-- begin PAGE --

You may want to know the correlation between your objective metric and individual hyperparameters you've selected to tune. 

In [None]:
import bokeh
from bokeh.io import output_notebook
from bokeh.plotting import figure, show
from bokeh.models import HoverTool

output_notebook()

class HoverHelper():
 def __init__(self, tuning_analytics):
 self.tuner = tuning_analytics

 def hovertool(self):
 tooltips = [
 ("FinalObjectiveValue", "@FinalObjectiveValue"),
 ("TrainingJobName", "@TrainingJobName"),
 ]
 for k in self.tuner.tuning_ranges.keys():
 tooltips.append( (k, "@{%s}" % k) )
 ht = HoverTool(tooltips=tooltips)
 return ht

 def tools(self, standard_tools='pan,crosshair,wheel_zoom,zoom_in,zoom_out,undo,reset'):
 return [self.hovertool(), standard_tools]

def compare_metrics(tuner_analytics, jobs_df):
 hover = HoverHelper(tuner_analytics)
 figures = []
 for hp_name, hp_range in tuner_analytics.tuning_ranges.items():
 categorical_args = {}
 if hp_range.get('Values'):
 # This is marked as categorical. Check if all options are actually numbers.
 def is_num(x):
 try:
 float(x)
 return 1
 except:
 return 0 
 vals = hp_range['Values']
 if sum([is_num(x) for x in vals]) == len(vals):
 # Bokeh has issues plotting a "categorical" range that's actually numeric, so plot as numeric
 print(f"Hyperparameter {hp_name} is tuned as categorical, but all values are numeric")
 else:
 # Set up extra options for plotting categoricals. A bit tricky when they're actually numbers.
 categorical_args['x_range'] = vals

 # Now plot it
 p = figure(plot_width=500, plot_height=500, 
 title=f"Objective vs {hp_name}",
 tools=hover.tools(),
 x_axis_label=hp_name, y_axis_label=objective_name,
 **categorical_args)

-- end PAGE --
-- begin MATERIAL SHOWN --

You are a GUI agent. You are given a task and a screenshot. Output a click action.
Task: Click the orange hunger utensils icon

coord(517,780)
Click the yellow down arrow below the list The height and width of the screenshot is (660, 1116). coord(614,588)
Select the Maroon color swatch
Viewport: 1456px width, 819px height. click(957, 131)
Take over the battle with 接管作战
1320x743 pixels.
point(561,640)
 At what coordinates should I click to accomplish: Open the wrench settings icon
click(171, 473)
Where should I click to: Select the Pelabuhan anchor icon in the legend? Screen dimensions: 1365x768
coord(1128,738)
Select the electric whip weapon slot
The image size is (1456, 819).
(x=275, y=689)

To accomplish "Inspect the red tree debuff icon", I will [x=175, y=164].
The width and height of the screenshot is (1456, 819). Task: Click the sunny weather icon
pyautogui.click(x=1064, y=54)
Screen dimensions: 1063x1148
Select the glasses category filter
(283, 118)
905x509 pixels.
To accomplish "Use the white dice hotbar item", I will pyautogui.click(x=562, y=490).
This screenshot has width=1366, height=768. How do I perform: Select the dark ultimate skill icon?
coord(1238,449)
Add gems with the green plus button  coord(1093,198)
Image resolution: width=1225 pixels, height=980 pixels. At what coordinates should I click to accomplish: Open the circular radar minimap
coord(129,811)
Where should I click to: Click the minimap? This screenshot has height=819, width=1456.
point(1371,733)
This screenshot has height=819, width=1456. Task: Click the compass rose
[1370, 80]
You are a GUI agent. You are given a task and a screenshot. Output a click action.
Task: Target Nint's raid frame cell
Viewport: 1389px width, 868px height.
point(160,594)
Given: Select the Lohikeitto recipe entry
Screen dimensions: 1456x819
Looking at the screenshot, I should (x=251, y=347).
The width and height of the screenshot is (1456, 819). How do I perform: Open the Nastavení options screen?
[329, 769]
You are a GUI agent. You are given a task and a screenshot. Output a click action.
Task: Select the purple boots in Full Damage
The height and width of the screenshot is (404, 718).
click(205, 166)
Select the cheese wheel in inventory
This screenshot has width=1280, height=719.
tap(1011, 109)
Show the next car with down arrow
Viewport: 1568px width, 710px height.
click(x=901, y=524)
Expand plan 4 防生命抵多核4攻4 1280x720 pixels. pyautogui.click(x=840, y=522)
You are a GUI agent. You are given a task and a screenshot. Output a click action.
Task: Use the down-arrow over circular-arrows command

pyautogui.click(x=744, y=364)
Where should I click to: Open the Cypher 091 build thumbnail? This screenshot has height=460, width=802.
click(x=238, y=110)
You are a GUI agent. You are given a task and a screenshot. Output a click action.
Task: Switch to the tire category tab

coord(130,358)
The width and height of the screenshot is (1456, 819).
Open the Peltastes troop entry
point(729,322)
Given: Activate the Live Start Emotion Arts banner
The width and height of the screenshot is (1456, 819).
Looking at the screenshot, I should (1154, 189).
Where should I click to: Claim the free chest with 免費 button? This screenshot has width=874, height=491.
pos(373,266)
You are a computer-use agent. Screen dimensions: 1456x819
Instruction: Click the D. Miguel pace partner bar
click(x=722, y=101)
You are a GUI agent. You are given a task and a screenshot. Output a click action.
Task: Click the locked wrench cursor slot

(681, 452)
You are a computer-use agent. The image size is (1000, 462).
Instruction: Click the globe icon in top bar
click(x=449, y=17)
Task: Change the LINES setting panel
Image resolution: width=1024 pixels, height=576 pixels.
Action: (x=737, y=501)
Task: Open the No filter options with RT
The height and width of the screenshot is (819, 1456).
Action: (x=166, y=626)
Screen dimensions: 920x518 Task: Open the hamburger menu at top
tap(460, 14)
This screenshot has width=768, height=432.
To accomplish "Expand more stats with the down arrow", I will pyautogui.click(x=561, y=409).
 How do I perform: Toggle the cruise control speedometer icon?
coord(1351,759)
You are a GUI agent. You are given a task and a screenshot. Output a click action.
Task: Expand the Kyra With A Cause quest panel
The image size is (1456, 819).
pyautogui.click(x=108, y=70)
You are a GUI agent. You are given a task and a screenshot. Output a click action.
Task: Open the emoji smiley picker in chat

-- end MATERIAL SHOWN --

SHORT EXERCISE ▸ In the page's plotting code, why is a hyperparameter that is tuned as categorical, but whose values are all numbers, plotted without a categorical x range?

FINISHED EXERCISE ▸ A comment in the code says that Bokeh has problems plotting a "categorical" range that is actually numeric, so such a hyperparameter is plotted as numeric. The code prints a message noting that the values are all numeric and sets the categorical x_range only when some values are not numbers.